## Goal of the exercise
Return all the data, word for word.

## Source data
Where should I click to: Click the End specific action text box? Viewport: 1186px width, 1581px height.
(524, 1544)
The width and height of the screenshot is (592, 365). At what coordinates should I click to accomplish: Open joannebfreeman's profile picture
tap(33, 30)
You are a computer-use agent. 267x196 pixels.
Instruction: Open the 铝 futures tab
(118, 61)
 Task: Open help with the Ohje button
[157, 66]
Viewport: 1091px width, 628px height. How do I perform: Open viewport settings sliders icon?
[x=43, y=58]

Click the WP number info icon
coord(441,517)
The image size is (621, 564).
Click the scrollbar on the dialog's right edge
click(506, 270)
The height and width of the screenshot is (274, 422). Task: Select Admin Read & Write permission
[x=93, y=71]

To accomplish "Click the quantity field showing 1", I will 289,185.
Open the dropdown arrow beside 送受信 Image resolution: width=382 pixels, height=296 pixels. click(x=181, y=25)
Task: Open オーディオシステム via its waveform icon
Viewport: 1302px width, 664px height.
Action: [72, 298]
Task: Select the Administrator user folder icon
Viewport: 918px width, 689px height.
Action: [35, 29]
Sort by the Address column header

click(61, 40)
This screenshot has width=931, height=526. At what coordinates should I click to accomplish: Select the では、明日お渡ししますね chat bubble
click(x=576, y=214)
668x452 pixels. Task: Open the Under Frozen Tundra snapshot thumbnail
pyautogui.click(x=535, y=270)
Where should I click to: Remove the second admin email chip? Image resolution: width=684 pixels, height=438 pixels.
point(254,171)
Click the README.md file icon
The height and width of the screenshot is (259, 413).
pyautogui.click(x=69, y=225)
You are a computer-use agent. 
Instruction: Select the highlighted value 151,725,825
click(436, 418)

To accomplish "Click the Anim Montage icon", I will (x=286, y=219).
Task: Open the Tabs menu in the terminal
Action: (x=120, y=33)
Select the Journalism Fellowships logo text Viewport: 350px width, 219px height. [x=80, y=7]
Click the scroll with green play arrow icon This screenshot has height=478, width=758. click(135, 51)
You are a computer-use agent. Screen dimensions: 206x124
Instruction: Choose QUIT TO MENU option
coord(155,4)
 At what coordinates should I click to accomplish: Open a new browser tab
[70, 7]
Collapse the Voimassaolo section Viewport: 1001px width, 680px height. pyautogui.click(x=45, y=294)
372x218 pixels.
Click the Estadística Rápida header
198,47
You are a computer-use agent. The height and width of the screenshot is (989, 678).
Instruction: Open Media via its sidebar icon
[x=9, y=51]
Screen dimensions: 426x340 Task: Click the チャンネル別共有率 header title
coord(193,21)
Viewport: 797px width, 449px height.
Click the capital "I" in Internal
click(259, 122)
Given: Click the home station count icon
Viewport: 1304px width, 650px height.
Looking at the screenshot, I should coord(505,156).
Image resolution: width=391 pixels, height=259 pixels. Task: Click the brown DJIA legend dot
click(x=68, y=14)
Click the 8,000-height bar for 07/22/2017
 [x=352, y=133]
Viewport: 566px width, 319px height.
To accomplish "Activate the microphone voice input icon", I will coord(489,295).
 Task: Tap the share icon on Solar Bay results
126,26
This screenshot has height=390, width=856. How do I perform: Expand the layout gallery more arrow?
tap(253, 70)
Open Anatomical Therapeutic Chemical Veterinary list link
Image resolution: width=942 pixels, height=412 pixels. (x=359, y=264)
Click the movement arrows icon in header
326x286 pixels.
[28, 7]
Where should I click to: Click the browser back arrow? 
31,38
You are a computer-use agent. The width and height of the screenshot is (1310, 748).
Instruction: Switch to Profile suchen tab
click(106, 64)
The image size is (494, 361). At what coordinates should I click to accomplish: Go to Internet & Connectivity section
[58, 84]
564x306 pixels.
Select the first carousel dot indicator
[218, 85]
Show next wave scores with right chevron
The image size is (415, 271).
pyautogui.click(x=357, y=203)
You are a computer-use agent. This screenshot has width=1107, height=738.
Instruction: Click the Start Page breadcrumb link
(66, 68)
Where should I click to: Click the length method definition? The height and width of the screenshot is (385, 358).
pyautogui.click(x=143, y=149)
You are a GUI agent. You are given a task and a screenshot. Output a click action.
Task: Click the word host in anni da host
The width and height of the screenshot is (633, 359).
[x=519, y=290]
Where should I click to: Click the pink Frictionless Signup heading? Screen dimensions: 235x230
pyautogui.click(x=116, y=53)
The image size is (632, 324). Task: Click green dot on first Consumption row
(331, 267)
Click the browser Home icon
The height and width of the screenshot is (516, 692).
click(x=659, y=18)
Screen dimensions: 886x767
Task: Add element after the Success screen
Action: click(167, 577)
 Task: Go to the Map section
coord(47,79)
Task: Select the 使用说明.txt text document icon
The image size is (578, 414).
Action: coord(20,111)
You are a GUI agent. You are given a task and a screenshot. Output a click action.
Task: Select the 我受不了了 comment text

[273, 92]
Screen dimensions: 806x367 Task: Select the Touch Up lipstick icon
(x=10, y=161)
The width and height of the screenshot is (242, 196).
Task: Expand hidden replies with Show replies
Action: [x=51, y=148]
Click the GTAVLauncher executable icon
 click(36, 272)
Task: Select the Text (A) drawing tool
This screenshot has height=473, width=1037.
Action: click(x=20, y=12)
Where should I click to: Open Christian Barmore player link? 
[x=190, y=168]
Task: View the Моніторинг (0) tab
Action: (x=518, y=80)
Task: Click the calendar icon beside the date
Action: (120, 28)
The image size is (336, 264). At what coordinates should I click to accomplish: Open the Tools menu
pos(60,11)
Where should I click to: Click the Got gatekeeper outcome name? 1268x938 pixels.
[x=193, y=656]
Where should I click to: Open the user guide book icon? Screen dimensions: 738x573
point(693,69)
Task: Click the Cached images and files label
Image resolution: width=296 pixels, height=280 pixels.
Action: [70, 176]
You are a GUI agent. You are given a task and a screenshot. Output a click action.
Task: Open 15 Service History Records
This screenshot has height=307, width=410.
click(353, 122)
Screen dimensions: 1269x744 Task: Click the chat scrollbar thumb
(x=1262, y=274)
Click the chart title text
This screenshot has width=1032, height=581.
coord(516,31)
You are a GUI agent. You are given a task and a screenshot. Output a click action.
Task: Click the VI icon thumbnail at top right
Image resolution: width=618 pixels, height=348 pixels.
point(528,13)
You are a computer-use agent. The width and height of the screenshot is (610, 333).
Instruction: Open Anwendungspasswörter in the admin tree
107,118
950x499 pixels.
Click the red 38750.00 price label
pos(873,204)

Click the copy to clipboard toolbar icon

## Answer for this exercise
Where should I click to: Click the End specific action text box? Viewport: 1186px width, 1581px height.
(524, 1544)
The width and height of the screenshot is (592, 365). At what coordinates should I click to accomplish: Open joannebfreeman's profile picture
tap(33, 30)
You are a computer-use agent. 267x196 pixels.
Instruction: Open the 铝 futures tab
(118, 61)
 Task: Open help with the Ohje button
[157, 66]
Viewport: 1091px width, 628px height. How do I perform: Open viewport settings sliders icon?
[x=43, y=58]

Click the WP number info icon
coord(441,517)
The image size is (621, 564).
Click the scrollbar on the dialog's right edge
click(506, 270)
The height and width of the screenshot is (274, 422). Task: Select Admin Read & Write permission
[x=93, y=71]

To accomplish "Click the quantity field showing 1", I will 289,185.
Open the dropdown arrow beside 送受信 Image resolution: width=382 pixels, height=296 pixels. click(x=181, y=25)
Task: Open オーディオシステム via its waveform icon
Viewport: 1302px width, 664px height.
Action: [72, 298]
Task: Select the Administrator user folder icon
Viewport: 918px width, 689px height.
Action: [35, 29]
Sort by the Address column header

click(61, 40)
This screenshot has width=931, height=526. At what coordinates should I click to accomplish: Select the では、明日お渡ししますね chat bubble
click(x=576, y=214)
668x452 pixels. Task: Open the Under Frozen Tundra snapshot thumbnail
pyautogui.click(x=535, y=270)
Where should I click to: Remove the second admin email chip? Image resolution: width=684 pixels, height=438 pixels.
point(254,171)
Click the README.md file icon
The height and width of the screenshot is (259, 413).
pyautogui.click(x=69, y=225)
You are a computer-use agent. 
Instruction: Select the highlighted value 151,725,825
click(436, 418)

To accomplish "Click the Anim Montage icon", I will (x=286, y=219).
Task: Open the Tabs menu in the terminal
Action: (x=120, y=33)
Select the Journalism Fellowships logo text Viewport: 350px width, 219px height. [x=80, y=7]
Click the scroll with green play arrow icon This screenshot has height=478, width=758. click(135, 51)
You are a computer-use agent. Screen dimensions: 206x124
Instruction: Choose QUIT TO MENU option
coord(155,4)
 At what coordinates should I click to accomplish: Open a new browser tab
[70, 7]
Collapse the Voimassaolo section Viewport: 1001px width, 680px height. pyautogui.click(x=45, y=294)
372x218 pixels.
Click the Estadística Rápida header
198,47
You are a computer-use agent. The height and width of the screenshot is (989, 678).
Instruction: Open Media via its sidebar icon
[x=9, y=51]
Screen dimensions: 426x340 Task: Click the チャンネル別共有率 header title
coord(193,21)
Viewport: 797px width, 449px height.
Click the capital "I" in Internal
click(259, 122)
Given: Click the home station count icon
Viewport: 1304px width, 650px height.
Looking at the screenshot, I should coord(505,156).
Image resolution: width=391 pixels, height=259 pixels. Task: Click the brown DJIA legend dot
click(x=68, y=14)
Click the 8,000-height bar for 07/22/2017
 [x=352, y=133]
Viewport: 566px width, 319px height.
To accomplish "Activate the microphone voice input icon", I will coord(489,295).
 Task: Tap the share icon on Solar Bay results
126,26
This screenshot has height=390, width=856. How do I perform: Expand the layout gallery more arrow?
tap(253, 70)
Open Anatomical Therapeutic Chemical Veterinary list link
Image resolution: width=942 pixels, height=412 pixels. (x=359, y=264)
Click the movement arrows icon in header
326x286 pixels.
[28, 7]
Where should I click to: Click the browser back arrow? 
31,38
You are a computer-use agent. The width and height of the screenshot is (1310, 748).
Instruction: Switch to Profile suchen tab
click(106, 64)
The image size is (494, 361). At what coordinates should I click to accomplish: Go to Internet & Connectivity section
[58, 84]
564x306 pixels.
Select the first carousel dot indicator
[218, 85]
Show next wave scores with right chevron
The image size is (415, 271).
pyautogui.click(x=357, y=203)
You are a computer-use agent. This screenshot has width=1107, height=738.
Instruction: Click the Start Page breadcrumb link
(66, 68)
Where should I click to: Click the length method definition? The height and width of the screenshot is (385, 358).
pyautogui.click(x=143, y=149)
You are a GUI agent. You are given a task and a screenshot. Output a click action.
Task: Click the word host in anni da host
The width and height of the screenshot is (633, 359).
[x=519, y=290]
Where should I click to: Click the pink Frictionless Signup heading? Screen dimensions: 235x230
pyautogui.click(x=116, y=53)
The image size is (632, 324). Task: Click green dot on first Consumption row
(331, 267)
Click the browser Home icon
The height and width of the screenshot is (516, 692).
click(x=659, y=18)
Screen dimensions: 886x767
Task: Add element after the Success screen
Action: click(167, 577)
 Task: Go to the Map section
coord(47,79)
Task: Select the 使用说明.txt text document icon
The image size is (578, 414).
Action: coord(20,111)
You are a GUI agent. You are given a task and a screenshot. Output a click action.
Task: Select the 我受不了了 comment text

[273, 92]
Screen dimensions: 806x367 Task: Select the Touch Up lipstick icon
(x=10, y=161)
The width and height of the screenshot is (242, 196).
Task: Expand hidden replies with Show replies
Action: [x=51, y=148]
Click the GTAVLauncher executable icon
 click(36, 272)
Task: Select the Text (A) drawing tool
This screenshot has height=473, width=1037.
Action: click(x=20, y=12)
Where should I click to: Open Christian Barmore player link? 
[x=190, y=168]
Task: View the Моніторинг (0) tab
Action: (x=518, y=80)
Task: Click the calendar icon beside the date
Action: (120, 28)
The image size is (336, 264). At what coordinates should I click to accomplish: Open the Tools menu
pos(60,11)
Where should I click to: Click the Got gatekeeper outcome name? 1268x938 pixels.
[x=193, y=656]
Where should I click to: Open the user guide book icon? Screen dimensions: 738x573
point(693,69)
Task: Click the Cached images and files label
Image resolution: width=296 pixels, height=280 pixels.
Action: [70, 176]
You are a GUI agent. You are given a task and a screenshot. Output a click action.
Task: Open 15 Service History Records
This screenshot has height=307, width=410.
click(353, 122)
Screen dimensions: 1269x744 Task: Click the chat scrollbar thumb
(x=1262, y=274)
Click the chart title text
This screenshot has width=1032, height=581.
coord(516,31)
You are a GUI agent. You are given a task and a screenshot. Output a click action.
Task: Click the VI icon thumbnail at top right
Image resolution: width=618 pixels, height=348 pixels.
point(528,13)
You are a computer-use agent. The width and height of the screenshot is (610, 333).
Instruction: Open Anwendungspasswörter in the admin tree
107,118
950x499 pixels.
Click the red 38750.00 price label
pos(873,204)

Click the copy to clipboard toolbar icon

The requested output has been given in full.